# [Goal]
Copy out the lines of the records below exactly, character for character, without changing anything.

# [Supplied information]

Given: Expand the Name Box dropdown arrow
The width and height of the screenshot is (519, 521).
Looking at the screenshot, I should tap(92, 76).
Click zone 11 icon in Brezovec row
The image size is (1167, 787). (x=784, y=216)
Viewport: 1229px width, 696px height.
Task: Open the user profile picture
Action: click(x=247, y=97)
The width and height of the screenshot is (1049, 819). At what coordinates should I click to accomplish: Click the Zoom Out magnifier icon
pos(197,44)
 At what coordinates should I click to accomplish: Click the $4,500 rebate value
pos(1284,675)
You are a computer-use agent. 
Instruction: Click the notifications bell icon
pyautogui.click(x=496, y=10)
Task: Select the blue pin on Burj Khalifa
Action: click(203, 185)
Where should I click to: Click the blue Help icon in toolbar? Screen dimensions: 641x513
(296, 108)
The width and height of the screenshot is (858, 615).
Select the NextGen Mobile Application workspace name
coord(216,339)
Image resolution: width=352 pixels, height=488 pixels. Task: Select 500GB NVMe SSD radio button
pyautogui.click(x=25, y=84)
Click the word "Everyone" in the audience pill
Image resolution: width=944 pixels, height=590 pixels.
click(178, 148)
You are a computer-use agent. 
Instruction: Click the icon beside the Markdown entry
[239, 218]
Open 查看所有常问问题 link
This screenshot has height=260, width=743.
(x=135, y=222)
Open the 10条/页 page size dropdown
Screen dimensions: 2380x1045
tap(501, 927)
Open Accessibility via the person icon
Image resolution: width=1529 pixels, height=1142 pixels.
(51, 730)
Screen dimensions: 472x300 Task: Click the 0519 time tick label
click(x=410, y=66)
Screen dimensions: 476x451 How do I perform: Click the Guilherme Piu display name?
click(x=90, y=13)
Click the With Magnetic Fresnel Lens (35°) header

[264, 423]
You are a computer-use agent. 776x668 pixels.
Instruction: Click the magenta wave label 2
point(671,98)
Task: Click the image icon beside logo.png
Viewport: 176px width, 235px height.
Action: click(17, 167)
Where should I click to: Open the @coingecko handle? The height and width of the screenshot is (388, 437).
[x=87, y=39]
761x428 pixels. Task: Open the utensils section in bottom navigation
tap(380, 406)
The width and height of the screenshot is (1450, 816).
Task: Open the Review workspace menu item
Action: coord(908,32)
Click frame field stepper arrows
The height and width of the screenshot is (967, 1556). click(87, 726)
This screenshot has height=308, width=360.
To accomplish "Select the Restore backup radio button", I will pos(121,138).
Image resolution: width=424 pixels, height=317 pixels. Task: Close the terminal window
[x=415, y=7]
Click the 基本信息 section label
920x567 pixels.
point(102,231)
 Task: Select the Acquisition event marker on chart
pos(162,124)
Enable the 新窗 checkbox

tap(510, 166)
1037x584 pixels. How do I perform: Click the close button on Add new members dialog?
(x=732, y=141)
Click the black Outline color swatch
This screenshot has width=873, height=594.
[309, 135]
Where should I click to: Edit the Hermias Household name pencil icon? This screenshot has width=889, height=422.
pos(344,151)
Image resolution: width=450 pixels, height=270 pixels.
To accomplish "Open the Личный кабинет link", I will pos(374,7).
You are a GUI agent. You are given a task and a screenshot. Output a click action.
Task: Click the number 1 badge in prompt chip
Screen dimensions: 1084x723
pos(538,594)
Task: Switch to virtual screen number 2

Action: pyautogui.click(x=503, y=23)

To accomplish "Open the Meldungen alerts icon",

# [Result for this task]
Given: Expand the Name Box dropdown arrow
The width and height of the screenshot is (519, 521).
Looking at the screenshot, I should tap(92, 76).
Click zone 11 icon in Brezovec row
The image size is (1167, 787). (x=784, y=216)
Viewport: 1229px width, 696px height.
Task: Open the user profile picture
Action: click(x=247, y=97)
The width and height of the screenshot is (1049, 819). At what coordinates should I click to accomplish: Click the Zoom Out magnifier icon
pos(197,44)
 At what coordinates should I click to accomplish: Click the $4,500 rebate value
pos(1284,675)
You are a computer-use agent. 
Instruction: Click the notifications bell icon
pyautogui.click(x=496, y=10)
Task: Select the blue pin on Burj Khalifa
Action: click(203, 185)
Where should I click to: Click the blue Help icon in toolbar? Screen dimensions: 641x513
(296, 108)
The width and height of the screenshot is (858, 615).
Select the NextGen Mobile Application workspace name
coord(216,339)
Image resolution: width=352 pixels, height=488 pixels. Task: Select 500GB NVMe SSD radio button
pyautogui.click(x=25, y=84)
Click the word "Everyone" in the audience pill
Image resolution: width=944 pixels, height=590 pixels.
click(178, 148)
You are a computer-use agent. 
Instruction: Click the icon beside the Markdown entry
[239, 218]
Open 查看所有常问问题 link
This screenshot has height=260, width=743.
(x=135, y=222)
Open the 10条/页 page size dropdown
Screen dimensions: 2380x1045
tap(501, 927)
Open Accessibility via the person icon
Image resolution: width=1529 pixels, height=1142 pixels.
(51, 730)
Screen dimensions: 472x300 Task: Click the 0519 time tick label
click(x=410, y=66)
Screen dimensions: 476x451 How do I perform: Click the Guilherme Piu display name?
click(x=90, y=13)
Click the With Magnetic Fresnel Lens (35°) header

[264, 423]
You are a computer-use agent. 776x668 pixels.
Instruction: Click the magenta wave label 2
point(671,98)
Task: Click the image icon beside logo.png
Viewport: 176px width, 235px height.
Action: click(17, 167)
Where should I click to: Open the @coingecko handle? The height and width of the screenshot is (388, 437).
[x=87, y=39]
761x428 pixels. Task: Open the utensils section in bottom navigation
tap(380, 406)
The width and height of the screenshot is (1450, 816).
Task: Open the Review workspace menu item
Action: coord(908,32)
Click frame field stepper arrows
The height and width of the screenshot is (967, 1556). click(87, 726)
This screenshot has height=308, width=360.
To accomplish "Select the Restore backup radio button", I will pos(121,138).
Image resolution: width=424 pixels, height=317 pixels. Task: Close the terminal window
[x=415, y=7]
Click the 基本信息 section label
920x567 pixels.
point(102,231)
 Task: Select the Acquisition event marker on chart
pos(162,124)
Enable the 新窗 checkbox

tap(510, 166)
1037x584 pixels. How do I perform: Click the close button on Add new members dialog?
(x=732, y=141)
Click the black Outline color swatch
This screenshot has width=873, height=594.
[309, 135]
Where should I click to: Edit the Hermias Household name pencil icon? This screenshot has width=889, height=422.
pos(344,151)
Image resolution: width=450 pixels, height=270 pixels.
To accomplish "Open the Личный кабинет link", I will pos(374,7).
You are a GUI agent. You are given a task and a screenshot. Output a click action.
Task: Click the number 1 badge in prompt chip
Screen dimensions: 1084x723
pos(538,594)
Task: Switch to virtual screen number 2

Action: pyautogui.click(x=503, y=23)

To accomplish "Open the Meldungen alerts icon",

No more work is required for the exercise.